WHAT IS BEING ASKED: Within the records, find every line that includes the word "will" and copy it.

• • •

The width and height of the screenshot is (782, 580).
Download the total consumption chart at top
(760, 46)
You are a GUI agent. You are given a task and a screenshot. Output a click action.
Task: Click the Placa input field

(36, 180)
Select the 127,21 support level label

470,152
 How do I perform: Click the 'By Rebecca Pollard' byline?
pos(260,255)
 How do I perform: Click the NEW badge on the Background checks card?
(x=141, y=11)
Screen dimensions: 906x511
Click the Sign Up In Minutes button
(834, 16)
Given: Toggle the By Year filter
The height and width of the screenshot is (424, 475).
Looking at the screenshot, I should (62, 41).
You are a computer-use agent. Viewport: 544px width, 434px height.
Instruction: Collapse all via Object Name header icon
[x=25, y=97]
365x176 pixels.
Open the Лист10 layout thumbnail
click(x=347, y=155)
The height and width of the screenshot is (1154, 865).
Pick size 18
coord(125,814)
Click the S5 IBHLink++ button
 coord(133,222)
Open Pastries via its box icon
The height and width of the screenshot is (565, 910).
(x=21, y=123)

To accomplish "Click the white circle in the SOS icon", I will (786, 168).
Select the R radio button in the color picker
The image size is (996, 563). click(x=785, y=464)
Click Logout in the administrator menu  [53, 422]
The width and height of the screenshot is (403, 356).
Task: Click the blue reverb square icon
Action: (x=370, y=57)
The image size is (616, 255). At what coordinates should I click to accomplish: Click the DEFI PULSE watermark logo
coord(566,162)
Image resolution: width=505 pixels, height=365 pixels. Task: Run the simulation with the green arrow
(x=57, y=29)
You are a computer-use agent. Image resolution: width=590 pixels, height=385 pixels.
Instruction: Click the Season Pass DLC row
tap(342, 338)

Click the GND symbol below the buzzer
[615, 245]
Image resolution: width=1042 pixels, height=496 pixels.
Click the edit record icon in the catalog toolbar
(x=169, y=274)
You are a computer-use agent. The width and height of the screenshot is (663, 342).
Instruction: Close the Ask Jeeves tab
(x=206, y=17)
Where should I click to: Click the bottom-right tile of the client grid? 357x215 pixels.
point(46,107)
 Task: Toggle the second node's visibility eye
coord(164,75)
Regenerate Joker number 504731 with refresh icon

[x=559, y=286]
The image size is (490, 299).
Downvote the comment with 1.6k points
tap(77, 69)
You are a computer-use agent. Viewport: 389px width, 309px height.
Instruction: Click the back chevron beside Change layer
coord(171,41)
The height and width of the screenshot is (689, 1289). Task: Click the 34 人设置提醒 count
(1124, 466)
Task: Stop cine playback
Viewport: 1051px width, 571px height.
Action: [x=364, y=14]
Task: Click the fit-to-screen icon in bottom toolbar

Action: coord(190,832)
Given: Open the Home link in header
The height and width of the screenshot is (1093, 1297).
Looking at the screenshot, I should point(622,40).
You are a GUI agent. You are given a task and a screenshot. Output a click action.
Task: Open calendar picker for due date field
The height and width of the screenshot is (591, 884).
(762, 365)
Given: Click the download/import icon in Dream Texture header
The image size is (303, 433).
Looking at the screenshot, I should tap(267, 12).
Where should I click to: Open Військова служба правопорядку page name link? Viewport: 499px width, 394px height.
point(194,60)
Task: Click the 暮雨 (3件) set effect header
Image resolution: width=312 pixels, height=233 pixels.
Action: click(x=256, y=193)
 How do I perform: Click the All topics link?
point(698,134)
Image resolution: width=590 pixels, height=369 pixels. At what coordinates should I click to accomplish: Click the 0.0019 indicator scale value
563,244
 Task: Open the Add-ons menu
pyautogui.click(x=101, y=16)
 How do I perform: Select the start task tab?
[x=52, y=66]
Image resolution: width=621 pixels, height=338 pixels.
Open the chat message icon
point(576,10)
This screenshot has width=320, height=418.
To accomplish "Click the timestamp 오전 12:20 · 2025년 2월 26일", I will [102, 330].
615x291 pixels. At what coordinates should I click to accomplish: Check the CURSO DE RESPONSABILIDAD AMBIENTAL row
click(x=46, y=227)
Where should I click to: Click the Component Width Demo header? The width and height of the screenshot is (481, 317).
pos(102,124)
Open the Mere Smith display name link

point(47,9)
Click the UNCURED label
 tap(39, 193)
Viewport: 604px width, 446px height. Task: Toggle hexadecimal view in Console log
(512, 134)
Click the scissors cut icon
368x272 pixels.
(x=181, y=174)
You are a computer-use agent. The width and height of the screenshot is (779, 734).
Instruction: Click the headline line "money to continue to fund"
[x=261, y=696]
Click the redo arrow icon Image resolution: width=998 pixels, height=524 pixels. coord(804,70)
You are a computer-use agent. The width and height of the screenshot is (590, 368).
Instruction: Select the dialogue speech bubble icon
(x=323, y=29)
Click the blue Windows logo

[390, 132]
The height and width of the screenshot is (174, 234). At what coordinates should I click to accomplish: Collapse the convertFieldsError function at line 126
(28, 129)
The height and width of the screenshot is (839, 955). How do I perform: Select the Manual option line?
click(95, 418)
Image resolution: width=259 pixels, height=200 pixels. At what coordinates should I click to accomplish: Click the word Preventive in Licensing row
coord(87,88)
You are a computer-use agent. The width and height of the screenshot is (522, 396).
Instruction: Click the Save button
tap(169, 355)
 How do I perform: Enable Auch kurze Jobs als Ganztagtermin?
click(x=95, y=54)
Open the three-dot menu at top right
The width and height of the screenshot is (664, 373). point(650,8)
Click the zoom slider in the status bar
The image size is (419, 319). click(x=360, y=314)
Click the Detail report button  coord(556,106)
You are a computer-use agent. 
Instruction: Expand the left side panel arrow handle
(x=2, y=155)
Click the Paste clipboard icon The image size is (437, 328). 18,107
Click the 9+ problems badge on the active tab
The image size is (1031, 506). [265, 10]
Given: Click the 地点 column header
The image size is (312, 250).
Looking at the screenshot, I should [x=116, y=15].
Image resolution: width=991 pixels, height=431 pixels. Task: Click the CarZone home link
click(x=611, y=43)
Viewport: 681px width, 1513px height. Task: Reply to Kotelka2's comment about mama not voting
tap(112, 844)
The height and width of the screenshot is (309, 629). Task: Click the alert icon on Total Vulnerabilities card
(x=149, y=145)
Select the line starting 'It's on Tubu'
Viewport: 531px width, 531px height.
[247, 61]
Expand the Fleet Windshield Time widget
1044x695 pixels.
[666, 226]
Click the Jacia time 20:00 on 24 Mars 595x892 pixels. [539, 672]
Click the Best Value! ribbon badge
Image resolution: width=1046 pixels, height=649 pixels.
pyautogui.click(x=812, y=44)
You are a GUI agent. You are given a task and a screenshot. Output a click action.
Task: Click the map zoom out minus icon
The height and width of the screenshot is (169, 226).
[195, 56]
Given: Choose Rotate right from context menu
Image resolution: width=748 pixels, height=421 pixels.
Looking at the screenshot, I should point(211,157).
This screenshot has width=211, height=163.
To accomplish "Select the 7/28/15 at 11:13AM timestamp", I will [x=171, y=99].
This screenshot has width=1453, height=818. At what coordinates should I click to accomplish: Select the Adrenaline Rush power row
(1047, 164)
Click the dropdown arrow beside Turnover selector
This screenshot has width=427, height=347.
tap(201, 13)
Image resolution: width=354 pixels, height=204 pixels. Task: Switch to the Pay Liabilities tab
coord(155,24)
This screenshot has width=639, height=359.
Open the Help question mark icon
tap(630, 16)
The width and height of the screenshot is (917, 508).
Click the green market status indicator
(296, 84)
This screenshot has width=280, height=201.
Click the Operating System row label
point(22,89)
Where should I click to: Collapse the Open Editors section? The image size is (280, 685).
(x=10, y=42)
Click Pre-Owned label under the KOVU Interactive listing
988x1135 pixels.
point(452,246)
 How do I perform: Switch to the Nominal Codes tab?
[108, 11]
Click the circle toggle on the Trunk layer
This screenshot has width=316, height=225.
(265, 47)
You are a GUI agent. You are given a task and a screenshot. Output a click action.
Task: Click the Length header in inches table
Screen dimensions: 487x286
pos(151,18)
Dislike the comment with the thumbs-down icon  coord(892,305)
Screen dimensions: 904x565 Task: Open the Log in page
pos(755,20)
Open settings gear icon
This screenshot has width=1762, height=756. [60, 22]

• • •

RESULT FOR THIS TASK:
To accomplish "Click the white circle in the SOS icon", I will (786, 168).
To accomplish "Click the timestamp 오전 12:20 · 2025년 2월 26일", I will [102, 330].
To accomplish "Select the 7/28/15 at 11:13AM timestamp", I will [x=171, y=99].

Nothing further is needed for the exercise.